— Problem to solve —
Pull out every line of the listing below where "icon" appears.

— Information provided —
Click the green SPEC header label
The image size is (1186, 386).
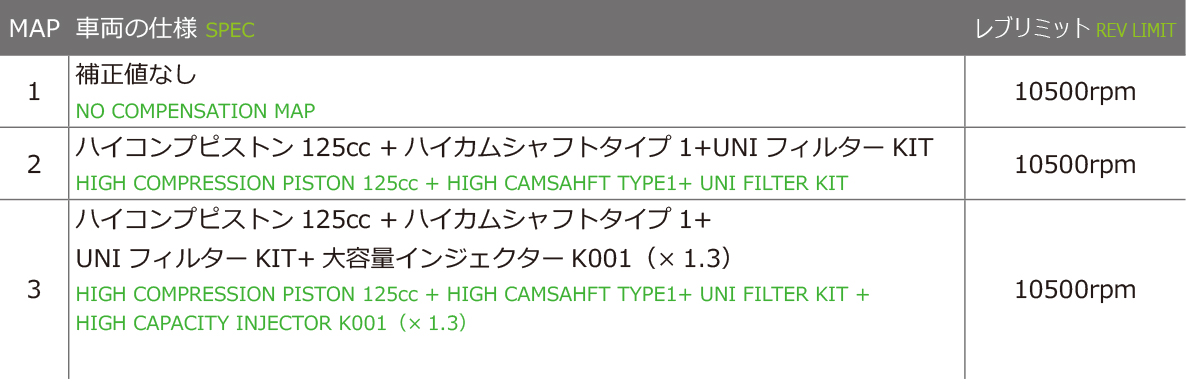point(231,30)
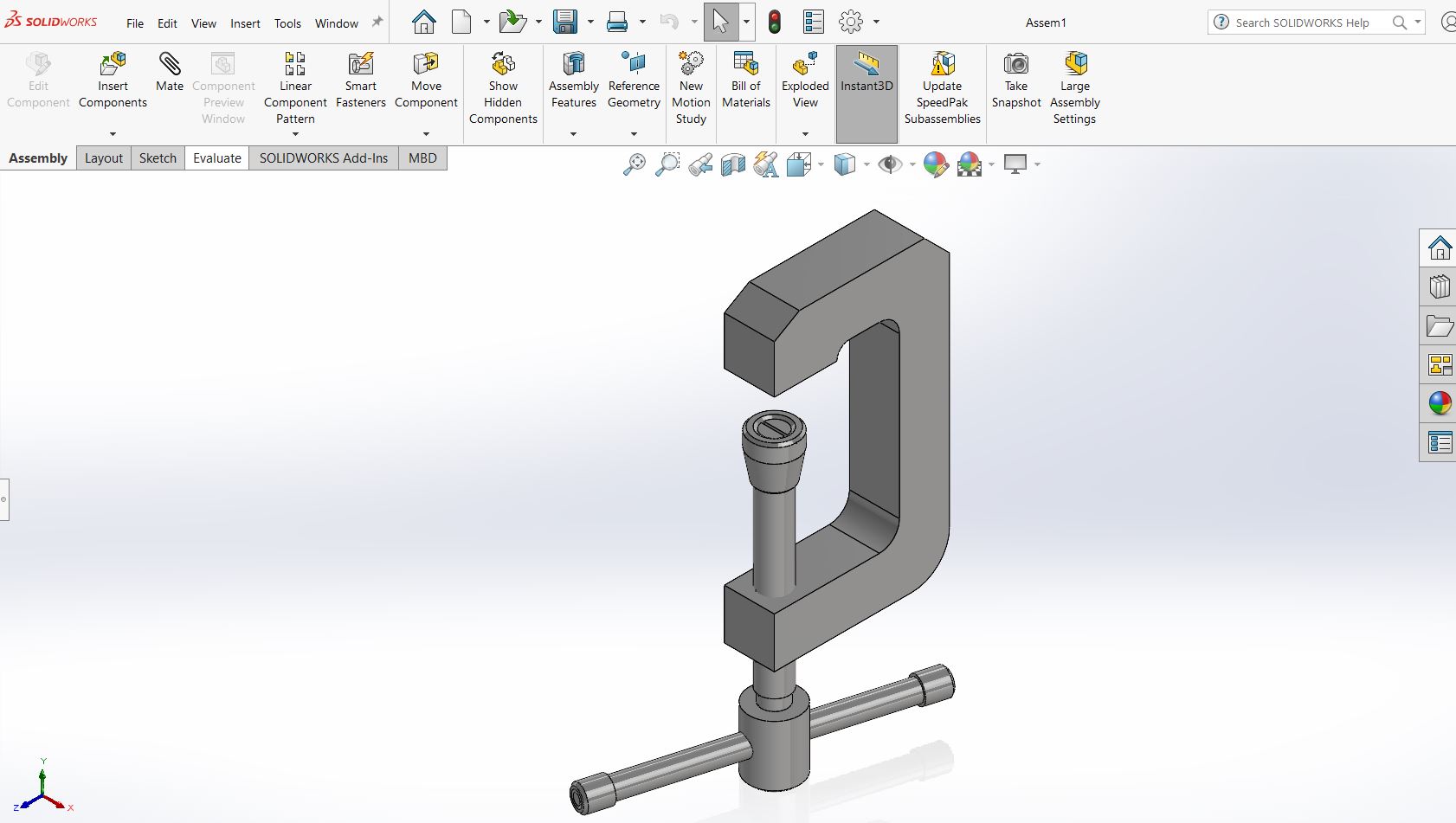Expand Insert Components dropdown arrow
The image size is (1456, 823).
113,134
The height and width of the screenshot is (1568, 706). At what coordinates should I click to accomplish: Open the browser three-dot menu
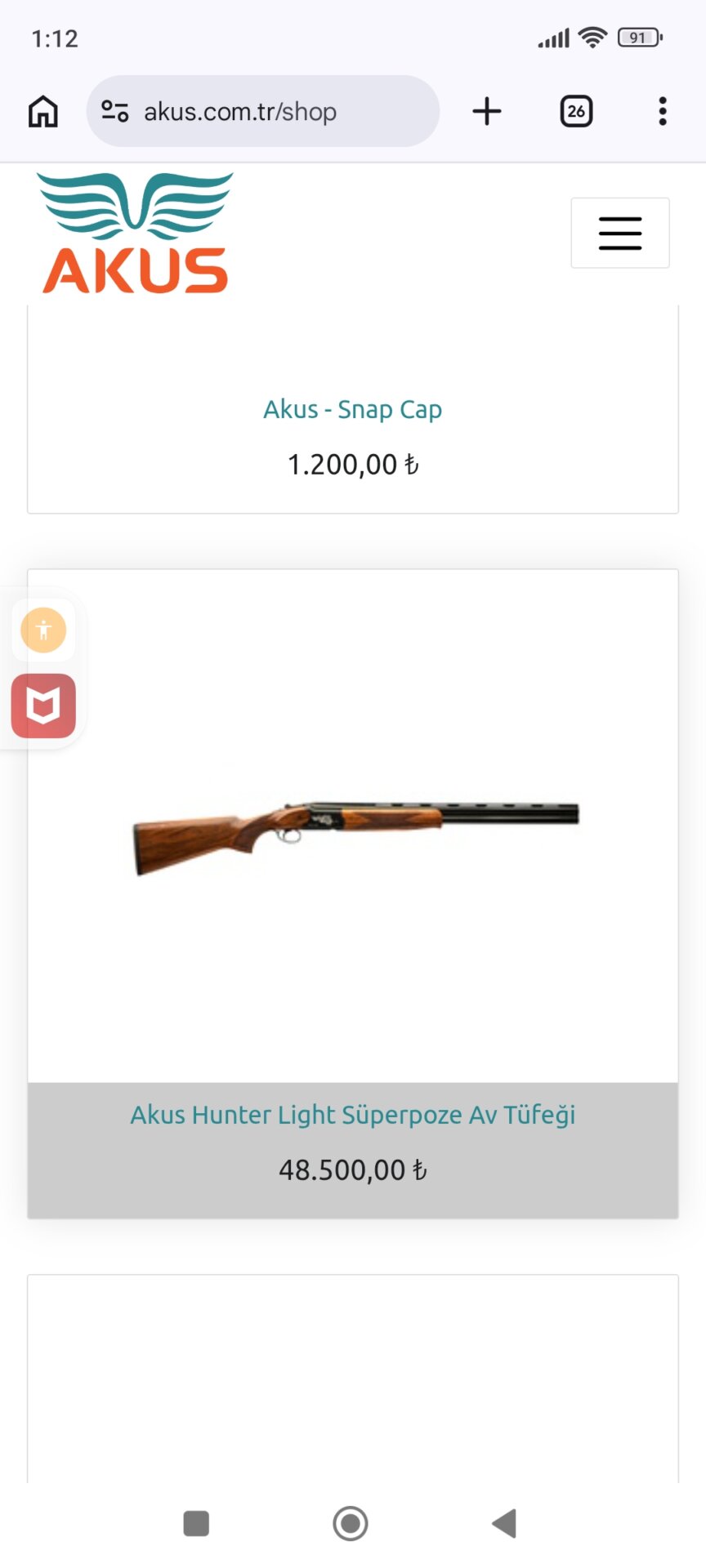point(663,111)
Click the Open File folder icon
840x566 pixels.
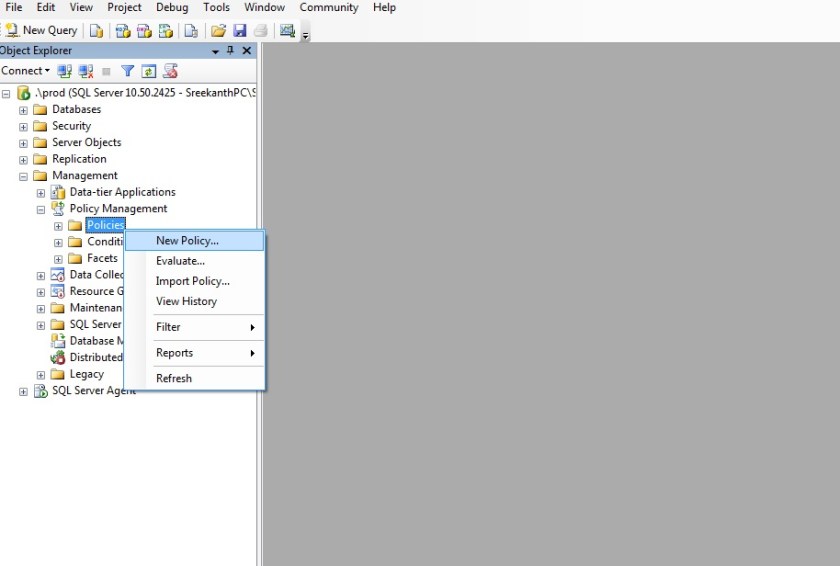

...

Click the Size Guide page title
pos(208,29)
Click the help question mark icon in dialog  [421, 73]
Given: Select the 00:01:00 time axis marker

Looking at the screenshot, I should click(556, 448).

— Exercise answer —
Click the Open File folder icon
Click the help question mark icon in dialog  [421, 73]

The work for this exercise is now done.